Direktur Teknis dan Fasilitas Cukai Ditjen Bea Cukai Kementerian Keuangan, Nirwala Dwi Heryanto mengatakan, pada 2018 pendapatan negara dari sektor cukai rokok mencapai Rp153,3 triliun atau Rp4,3 triliun lebih besar dari target sebanyak Rp149 triliun.
Sedangkan pada tahun ini, pendapatan negara dari cukai rokok atau hasil tembakau ditargetkan mengalami peningkatan, menjadi Rp159 triliun.
“Hingga akhir Februari 2019, cukai rokok sudah terkumpul sebanyak Rp10,8 triliun,” katanya, usai pelepasan ekspor perdana rokok produk PT Philip Morris Indonesia ke Jepang, di kawasan pabrik rokok, di Karawang, Jawa Barat, Kamis (21/03/2019).
Direktur Teknis dan Fasilitas Cukai Ditjen Bea Cukai Kementerian Keuangan, Nirwala Dwi Heryanto, menjelaskan kalau barang yang terkena cukai tidak hanya rokok dan minuman keras.
Saat ini barang yang terkena cukai di Indonesia hanya ada beberapa jenis, yakni hasil tembakau, minuman mengandung etil alkohol. Sedangkan hasil tembakau menyumbang 90 persen pendapatan dari cukai tiga barang itu.

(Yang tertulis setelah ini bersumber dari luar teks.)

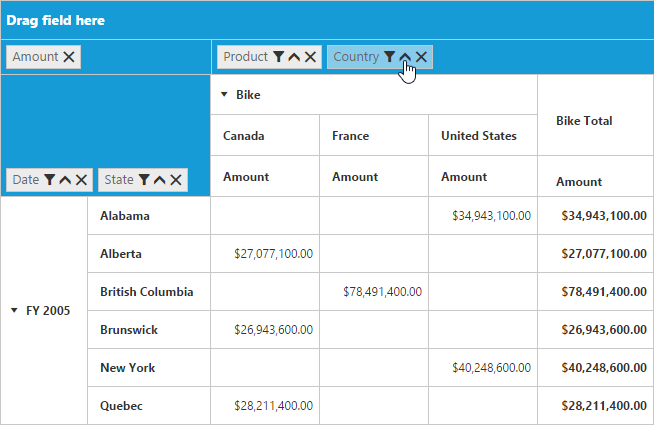Open filter for Date field
The height and width of the screenshot is (425, 654).
point(49,180)
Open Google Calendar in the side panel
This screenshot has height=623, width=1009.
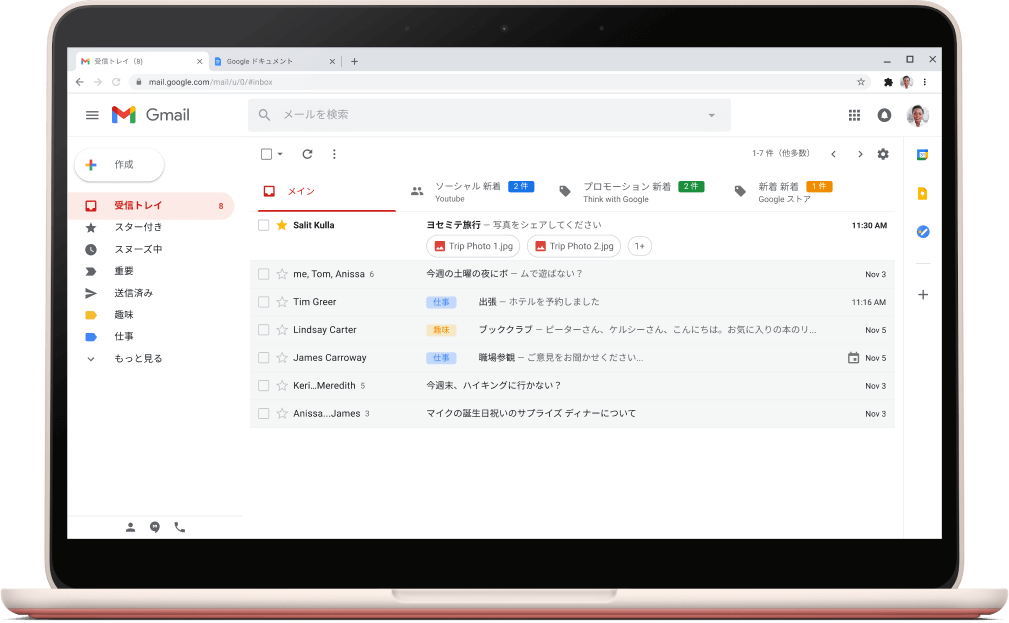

Sebenarnya, jika dilihat dari ketentuan perundang-undangan yang berlaku, barang yang terkena cukai kemungkinan tidak hanya tiga jenis barang itu.
Dalam ketentuannya, kriteria barang yang kena cukai ialah konsumsi barang tersebut perlu dikendalikan, peredaran barang itu perlu diawasi, dan konsumsi barang tersebut menimbulkan eksternalitas negatif, baik bagi kesehatan maupun lingkungan.
“Kriteria ke empat adalah perlunya pungutan negara untuk menjamin keseimbangan dan rasa keadilan. Jika melihat kriteria itu, masih banyak barang-barang lain yang layak kena cukai,” kata dia.